> DATA RECORDS:
****************

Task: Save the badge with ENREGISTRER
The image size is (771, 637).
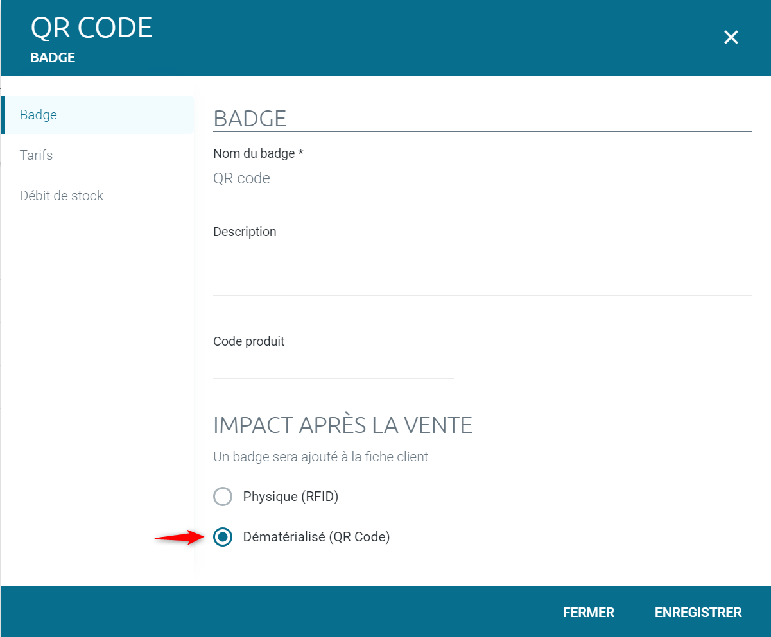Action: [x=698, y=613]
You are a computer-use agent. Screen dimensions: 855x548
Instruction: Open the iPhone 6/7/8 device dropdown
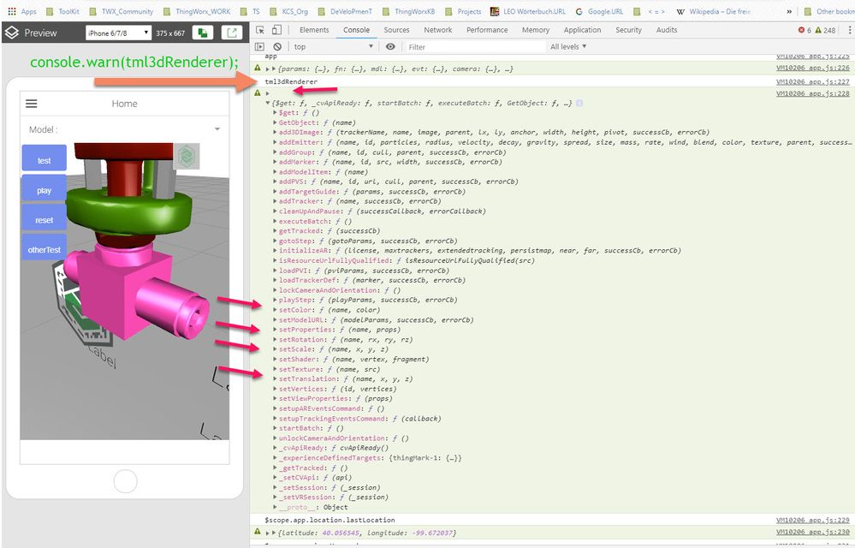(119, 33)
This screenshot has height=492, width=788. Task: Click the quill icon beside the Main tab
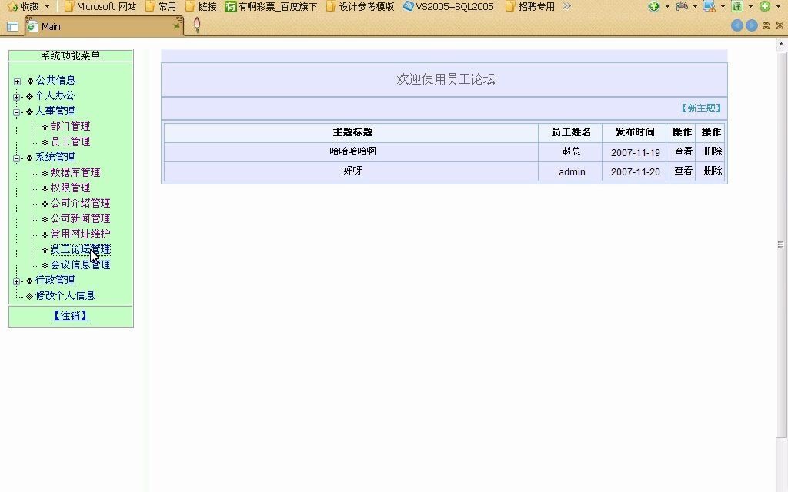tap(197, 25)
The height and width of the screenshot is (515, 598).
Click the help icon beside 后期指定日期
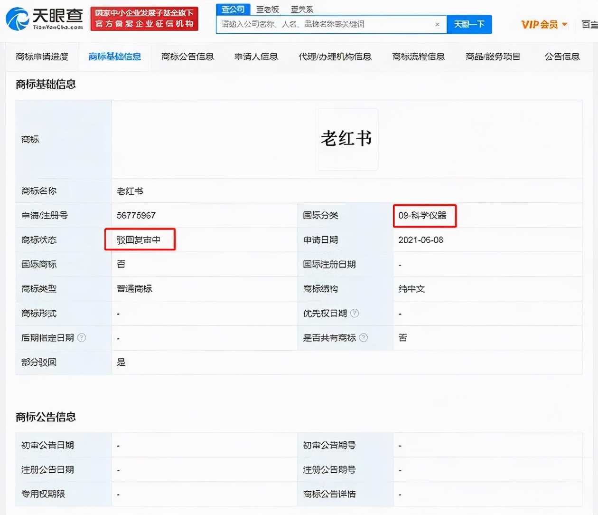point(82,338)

****************

> PROBLEM TO WORK ON: Return the entries verbatim, pictures excluded.

> EXERCISE ANSWER:
Task: Save the badge with ENREGISTRER
The image size is (771, 637).
Action: [x=698, y=613]
You are a computer-use agent. Screen dimensions: 855x548
Instruction: Open the iPhone 6/7/8 device dropdown
(119, 33)
This screenshot has height=492, width=788. Task: Click the quill icon beside the Main tab
tap(197, 25)
The height and width of the screenshot is (515, 598).
Click the help icon beside 后期指定日期
point(82,338)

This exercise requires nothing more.